PROMPT:
Using the data below, copy each line that includes the word "Indosat".

START DATA EXTRACTS

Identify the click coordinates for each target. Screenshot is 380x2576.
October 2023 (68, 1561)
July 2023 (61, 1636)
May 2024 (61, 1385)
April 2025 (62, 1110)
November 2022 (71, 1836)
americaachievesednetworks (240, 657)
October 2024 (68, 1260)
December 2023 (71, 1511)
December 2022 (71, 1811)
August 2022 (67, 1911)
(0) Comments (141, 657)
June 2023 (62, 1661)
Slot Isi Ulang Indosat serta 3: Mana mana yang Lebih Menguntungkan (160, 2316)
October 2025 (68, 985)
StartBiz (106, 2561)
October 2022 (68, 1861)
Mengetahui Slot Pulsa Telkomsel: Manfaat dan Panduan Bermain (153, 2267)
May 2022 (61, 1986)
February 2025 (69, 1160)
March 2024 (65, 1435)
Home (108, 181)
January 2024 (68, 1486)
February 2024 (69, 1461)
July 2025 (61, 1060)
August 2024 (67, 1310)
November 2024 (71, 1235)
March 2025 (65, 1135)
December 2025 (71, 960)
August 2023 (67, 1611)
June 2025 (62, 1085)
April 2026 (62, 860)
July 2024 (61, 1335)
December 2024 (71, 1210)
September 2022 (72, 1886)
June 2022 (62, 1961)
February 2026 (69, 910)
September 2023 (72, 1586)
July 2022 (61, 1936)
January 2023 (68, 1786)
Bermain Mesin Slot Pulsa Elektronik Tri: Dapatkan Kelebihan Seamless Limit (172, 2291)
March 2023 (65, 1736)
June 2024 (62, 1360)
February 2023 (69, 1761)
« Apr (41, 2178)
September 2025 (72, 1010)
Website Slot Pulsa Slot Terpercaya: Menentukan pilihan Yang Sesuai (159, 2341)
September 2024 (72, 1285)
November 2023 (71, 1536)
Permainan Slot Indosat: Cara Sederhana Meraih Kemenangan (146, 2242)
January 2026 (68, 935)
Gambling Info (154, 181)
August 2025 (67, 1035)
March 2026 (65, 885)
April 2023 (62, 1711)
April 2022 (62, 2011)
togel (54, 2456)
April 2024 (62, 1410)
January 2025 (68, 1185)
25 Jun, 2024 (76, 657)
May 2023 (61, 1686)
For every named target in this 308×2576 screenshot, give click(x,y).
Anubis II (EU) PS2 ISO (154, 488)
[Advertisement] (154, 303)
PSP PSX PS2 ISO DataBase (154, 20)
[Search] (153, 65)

END DATA EXTRACTS

YOUR RESPONSE:
Slot Isi Ulang Indosat serta 3: Mana mana yang Lebih Menguntungkan (160, 2316)
Permainan Slot Indosat: Cara Sederhana Meraih Kemenangan (146, 2242)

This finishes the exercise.